Moodys downgrades Japanese bonds to Aa3, due to huge and increasing amount of public debt and large budget deficits.


via ムーディーズ、日本国債を格下げ 1段階低い「Aa3」  :日本経済新聞.

Moody’s said it was cutting Japan’s government bond rating to Aa3 from Aa2, citing “large budget deficits and the build-up in Japanese government debt since the 2009 global recession.” It said the outlook was stable. The action puts Moody’s rating on a par with other major ratings companies Standard & Poor’s and Fitch Ratings, both of which rate Japan’s sovereign debt at AA- with a negative outlook.

The yen fell briefly on the news, with the dollar spiking to Y76.78

Like the U.S., Japan is facing increasing criticism over its financial condition, bringing action from the ratings companies. But its finances are in far worse shape with nearly half of the annual central government budget financed by bond issuance and the country’s gross debt now equal to more then 200% of annual GDP. That compares with a U.S. debt load at an estimated 75% of GDP.

via Moody’s Downgrades Japan Debt Rating To Aa3: Nikkei

Japanese Finance Minister Yoshihiko Noda declined to comment on the Moody’s move, but he defended the creditworthiness of Japanese sovereign debt. “The smooth sales of Japanese government bonds at recent auctions show that confidence remains unshaken,” Noda told reporters after the downgrade.

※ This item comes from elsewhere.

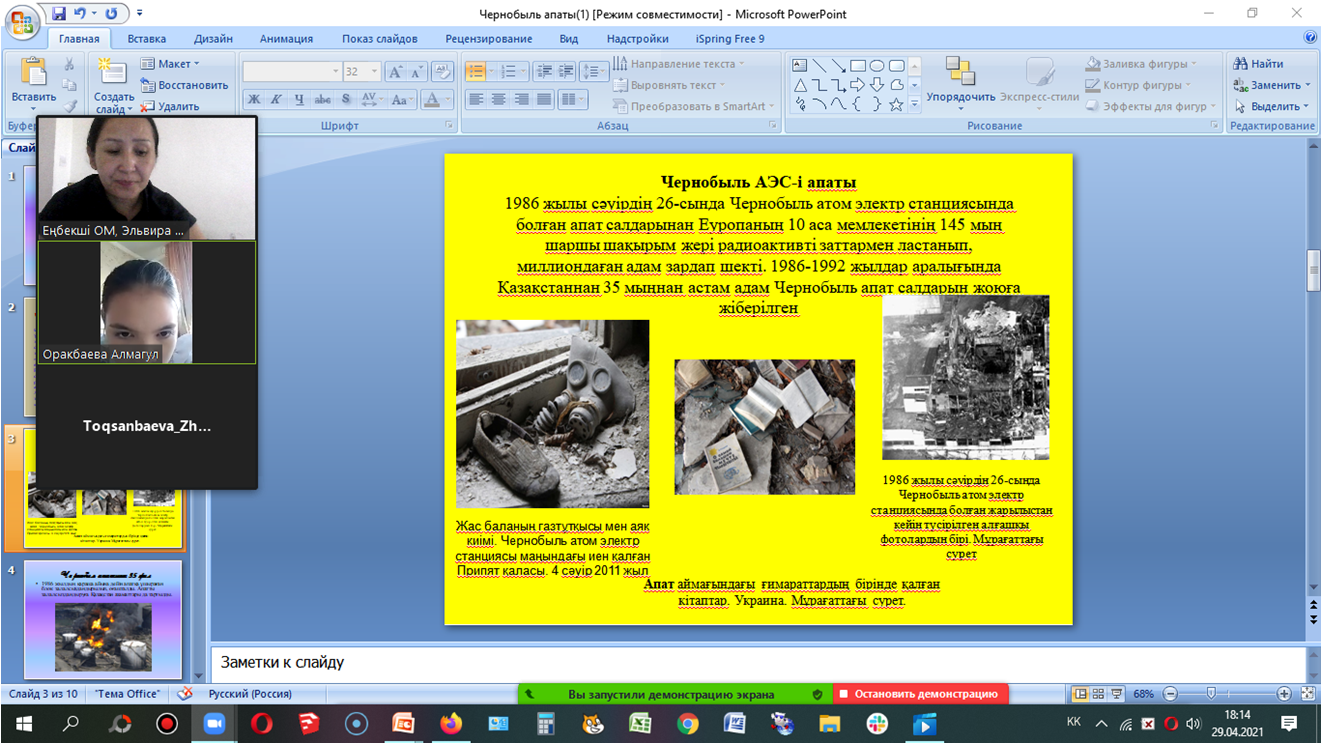Toggle underline (Ч) text formatting
The width and height of the screenshot is (1322, 744).
click(299, 100)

Readers may wish to compare this completely unbiased and objective view with this one from economic analyst Mish regarding a bond auction in early August:

Please note that was not a failed auction. Indeed it was oversubscribed. However, nearly all of that demand is internal. Internal demand is a double-edged sword. Right now it is still sufficient. However, when (not if), Japan ever needs foreign buyers for its bond market, rates will not be 2.3% on 40-year bonds.

Related articles:

  1. 2011/08/23 17:32 – ‘Bond Vigilantes’ Sizing Up Prime Minister Hopefuls

  2. Japanese debt now 7,380,000 per person 「国の借金」最大の943兆円 6月末、1人あたり738万円  :日本経済新聞 
  3. Mish’s Global Economic Trend Analysis: Worst Demand on Record for Japanese 40-Year Bonds; Can Japan Service its Debt? How?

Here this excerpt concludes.